The aircraft will begin operations with PHI once it has been certified by the Federal Aviation Administration — a long-awaited step that Airbus hopes to finally complete this summer. With certification in hand, the aircraft will start the route-proving program with PHI over the Gulf of Mexico.
“It’s a pretty comprehensive use of the aircraft, pretty much simulating everything we’re going to be doing when we move to commercial operations,” Keith Mullett, managing director of PHI Aviation, told journalists during a pre-show briefing about the program.
“We’ll also be looking at how we operate the aircraft. It’s a very, very advanced aircraft, with a lot of technology on board, and I think getting that right — getting our operating procedures correct and getting the most from the aircraft, especially the safety features — is going to be really important.”

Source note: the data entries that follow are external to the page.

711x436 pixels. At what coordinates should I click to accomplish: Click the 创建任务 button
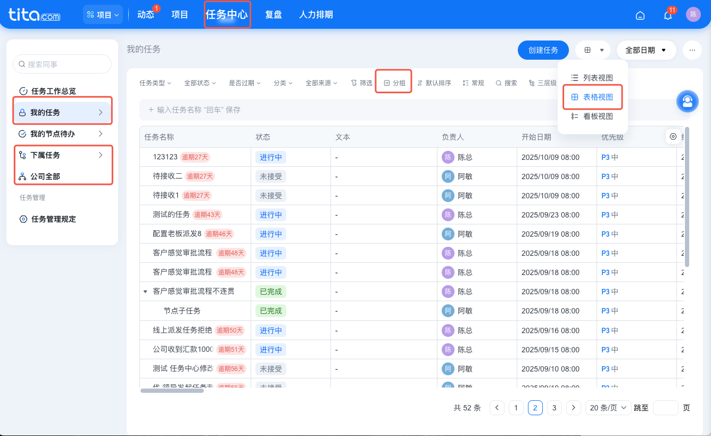tap(543, 50)
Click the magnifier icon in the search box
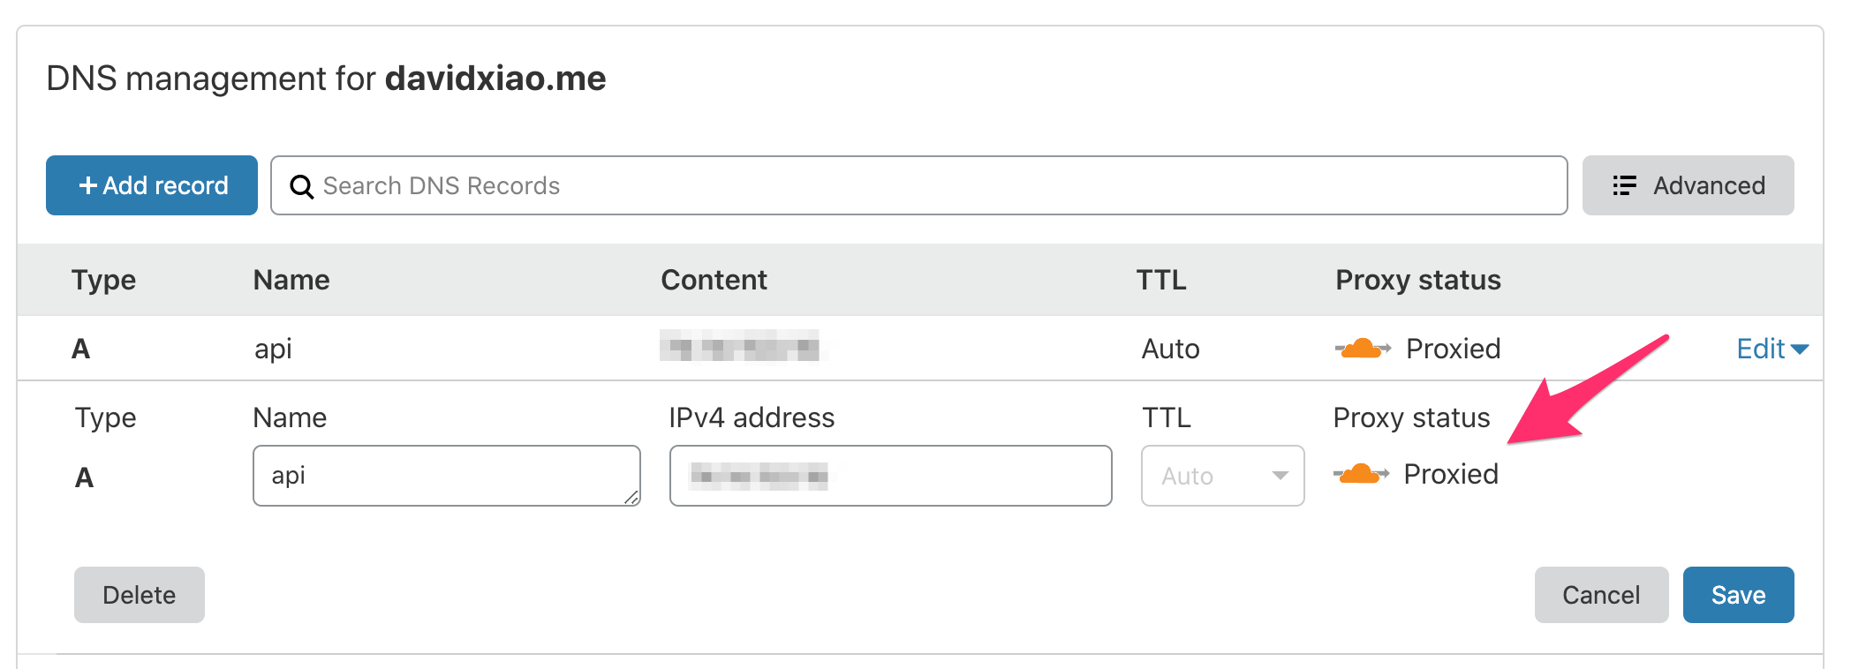This screenshot has width=1851, height=669. pos(301,186)
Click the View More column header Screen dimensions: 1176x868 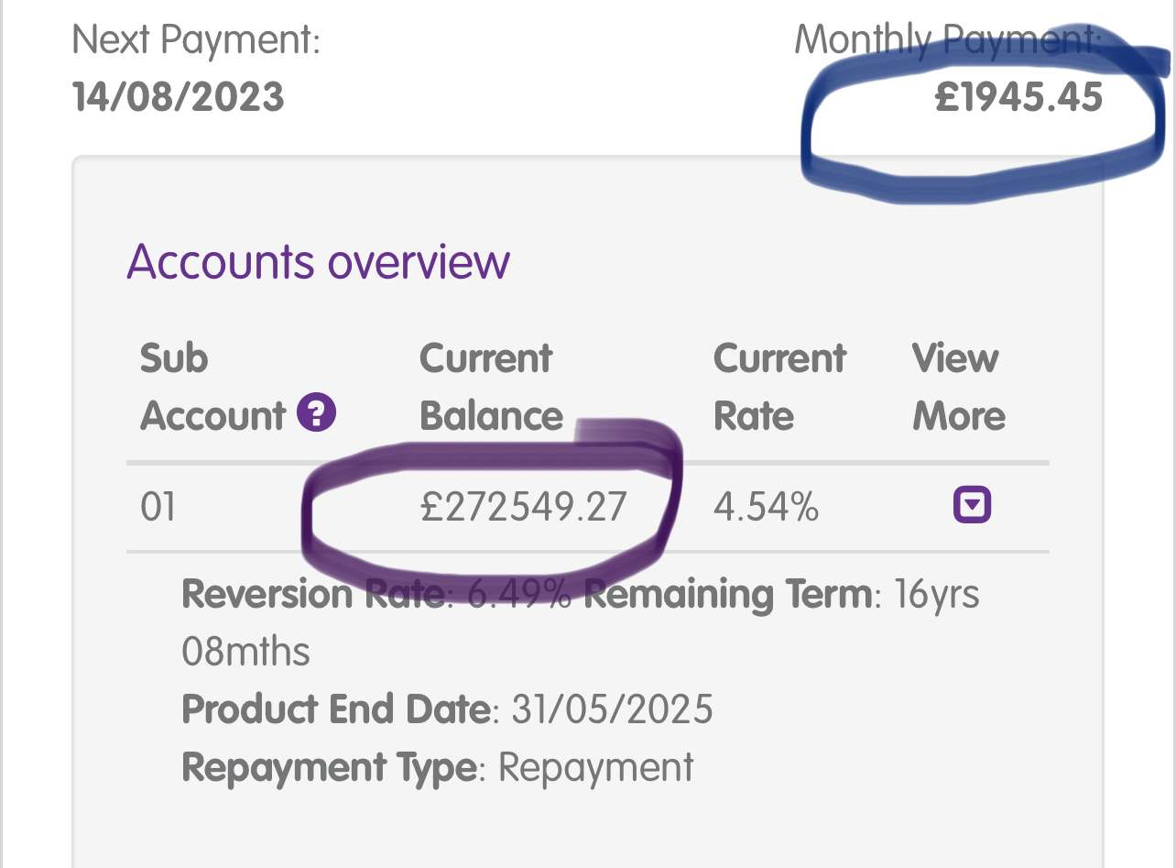click(959, 387)
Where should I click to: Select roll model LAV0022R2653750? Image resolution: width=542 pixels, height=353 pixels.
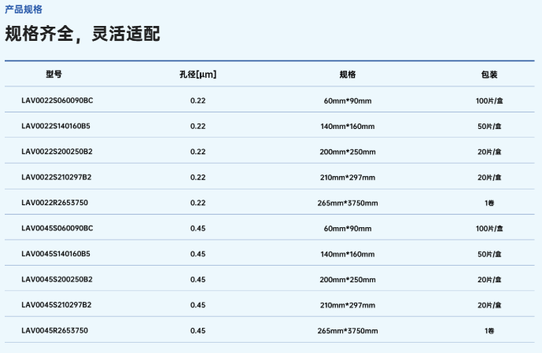(x=54, y=203)
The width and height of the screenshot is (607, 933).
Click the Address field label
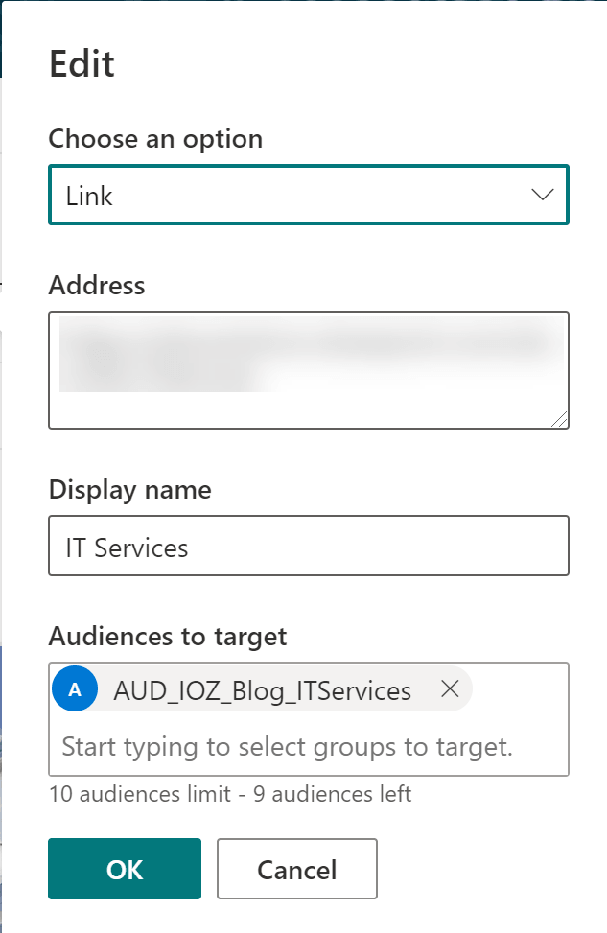97,285

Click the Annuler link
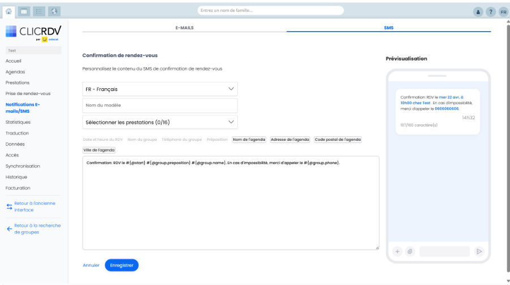[x=91, y=265]
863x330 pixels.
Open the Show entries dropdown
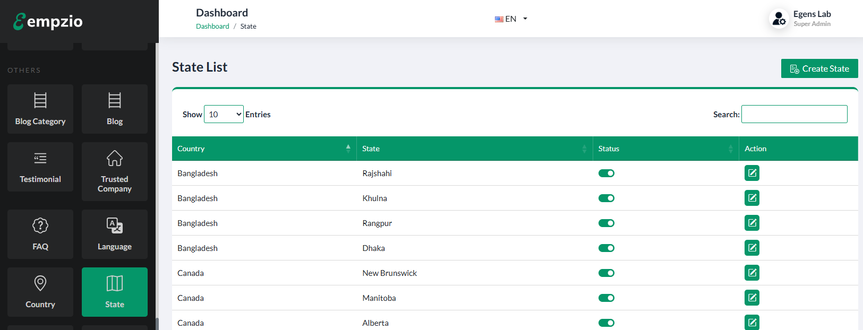pos(224,114)
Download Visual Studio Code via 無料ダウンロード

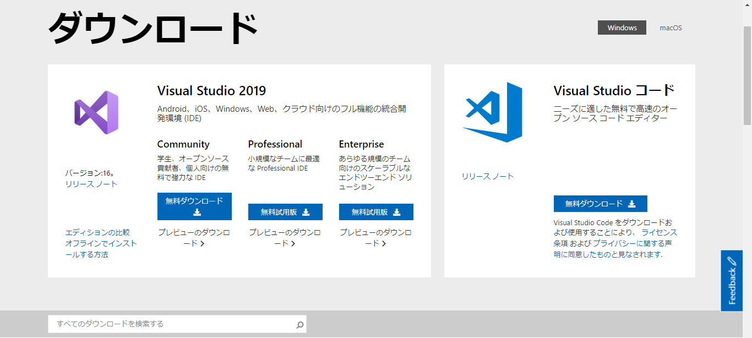click(x=600, y=204)
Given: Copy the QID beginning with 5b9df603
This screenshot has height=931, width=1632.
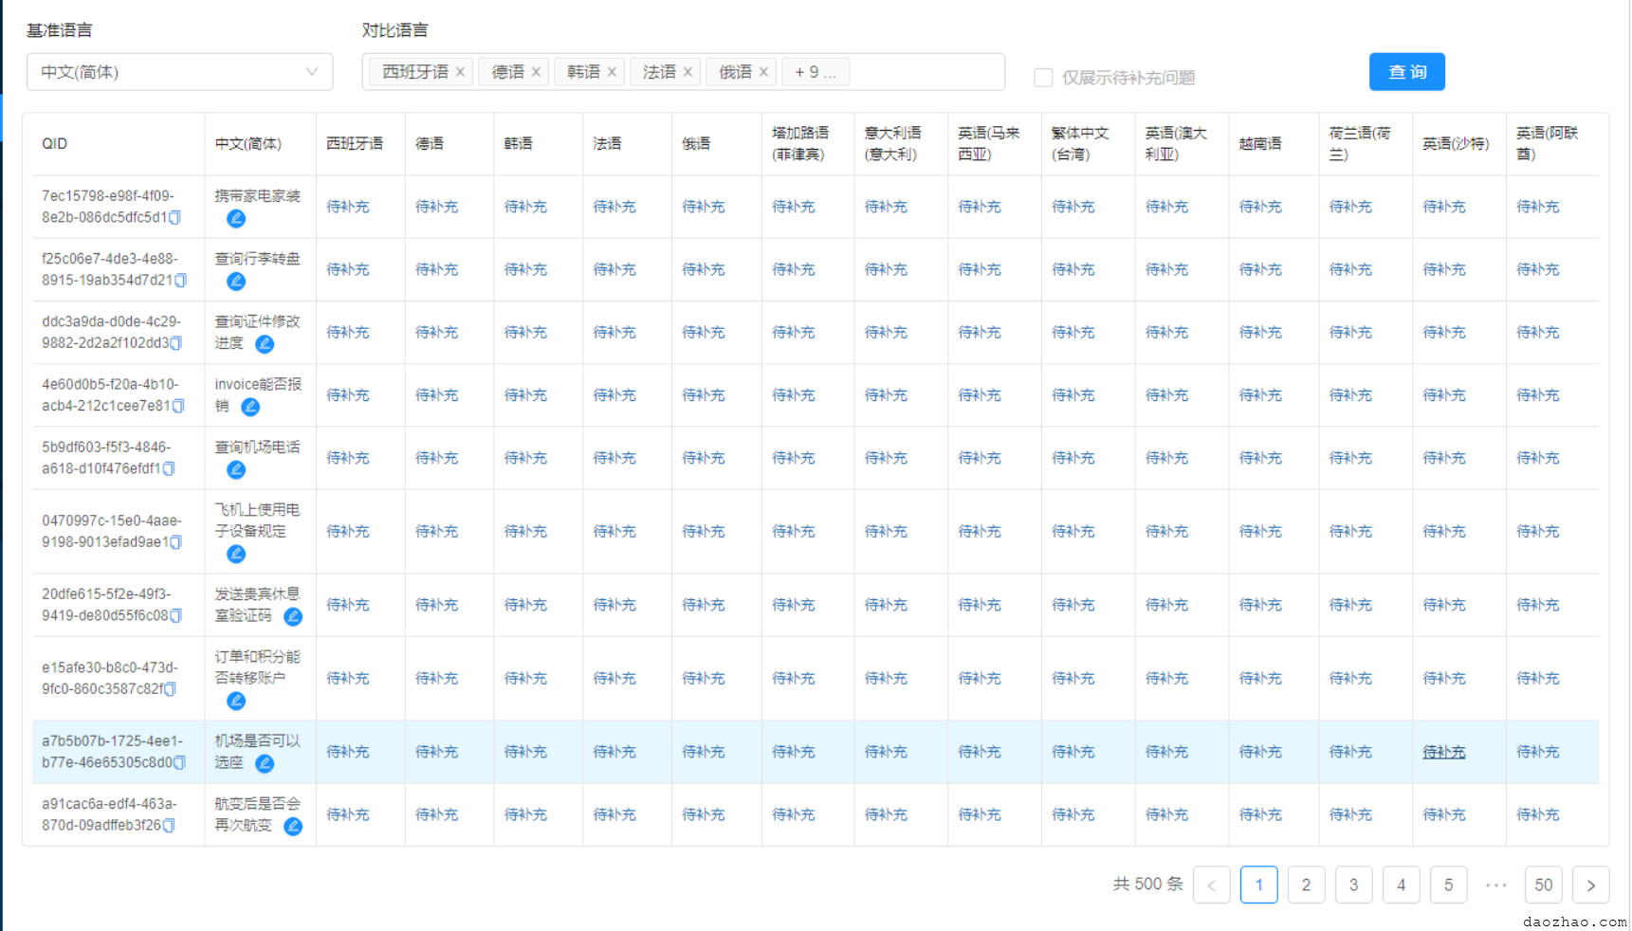Looking at the screenshot, I should 170,469.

The program will last about eight months, with data flowing between Shell (the customer), PHI, and Airbus.
“We’ve never done anything like this before that I’m aware of,” said Mullett. “We generally buy a brand new helicopter and put it into service a few weeks after it’s delivered. So thankfully, with Shell’s support and with Airbus’s support, we’re able to do something like this, [which is] really paving the way for a more successful introduction.”
PHI has an initial order for four H160s, all destined for operation in the Gulf of Mexico. The aircraft is a 12-seater in oil-and-gas configuration — occupying a “popular part of the market,” said Mullett, filling a role that is currently provided by the Sikorsky S-76 and Leonardo AW139.